* START Input rows *

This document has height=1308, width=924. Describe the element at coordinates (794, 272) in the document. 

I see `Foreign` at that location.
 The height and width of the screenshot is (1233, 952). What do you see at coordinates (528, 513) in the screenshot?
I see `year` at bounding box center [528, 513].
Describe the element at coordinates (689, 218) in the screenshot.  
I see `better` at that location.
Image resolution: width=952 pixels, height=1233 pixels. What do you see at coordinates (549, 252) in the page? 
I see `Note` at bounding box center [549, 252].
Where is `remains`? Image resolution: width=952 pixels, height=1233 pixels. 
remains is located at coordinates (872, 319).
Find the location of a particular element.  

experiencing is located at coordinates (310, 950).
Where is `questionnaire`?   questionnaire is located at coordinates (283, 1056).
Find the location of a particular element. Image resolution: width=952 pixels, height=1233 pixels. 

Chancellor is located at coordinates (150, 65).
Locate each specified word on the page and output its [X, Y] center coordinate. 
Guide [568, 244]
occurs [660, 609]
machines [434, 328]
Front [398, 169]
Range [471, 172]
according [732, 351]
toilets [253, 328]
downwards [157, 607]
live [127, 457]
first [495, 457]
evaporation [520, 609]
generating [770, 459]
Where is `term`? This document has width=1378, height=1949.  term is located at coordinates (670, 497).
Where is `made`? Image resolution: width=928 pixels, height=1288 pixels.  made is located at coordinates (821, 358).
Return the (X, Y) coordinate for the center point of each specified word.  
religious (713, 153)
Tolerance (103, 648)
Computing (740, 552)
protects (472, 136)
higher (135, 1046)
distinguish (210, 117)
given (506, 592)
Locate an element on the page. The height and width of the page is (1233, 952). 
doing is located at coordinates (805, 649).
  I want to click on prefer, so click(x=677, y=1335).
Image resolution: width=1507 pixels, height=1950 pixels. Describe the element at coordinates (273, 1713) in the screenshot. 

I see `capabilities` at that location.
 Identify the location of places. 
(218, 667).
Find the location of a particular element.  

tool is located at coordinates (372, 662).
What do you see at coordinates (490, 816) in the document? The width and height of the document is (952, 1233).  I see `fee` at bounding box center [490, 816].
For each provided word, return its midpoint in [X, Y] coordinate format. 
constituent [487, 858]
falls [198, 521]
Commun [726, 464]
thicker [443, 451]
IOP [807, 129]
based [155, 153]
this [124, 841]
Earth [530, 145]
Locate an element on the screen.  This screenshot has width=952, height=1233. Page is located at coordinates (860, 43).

* END Input rows *

The task
Rewrite everything from the line containing "protects (472, 136)" down through the end of the items, putting "specific" in place of "particular" and leaving all else unchanged.

Result for this task
protects (472, 136)
higher (135, 1046)
distinguish (210, 117)
given (506, 592)
Locate an element on the page. The height and width of the page is (1233, 952). 
doing is located at coordinates (805, 649).
  I want to click on prefer, so click(x=677, y=1335).
Image resolution: width=1507 pixels, height=1950 pixels. Describe the element at coordinates (273, 1713) in the screenshot. 

I see `capabilities` at that location.
 Identify the location of places. 
(218, 667).
Find the location of a specific element.  

tool is located at coordinates (372, 662).
What do you see at coordinates (490, 816) in the document? The width and height of the document is (952, 1233).  I see `fee` at bounding box center [490, 816].
For each provided word, return its midpoint in [X, Y] coordinate format. 
constituent [487, 858]
falls [198, 521]
Commun [726, 464]
thicker [443, 451]
IOP [807, 129]
based [155, 153]
this [124, 841]
Earth [530, 145]
Locate an element on the screen.  This screenshot has width=952, height=1233. Page is located at coordinates (860, 43).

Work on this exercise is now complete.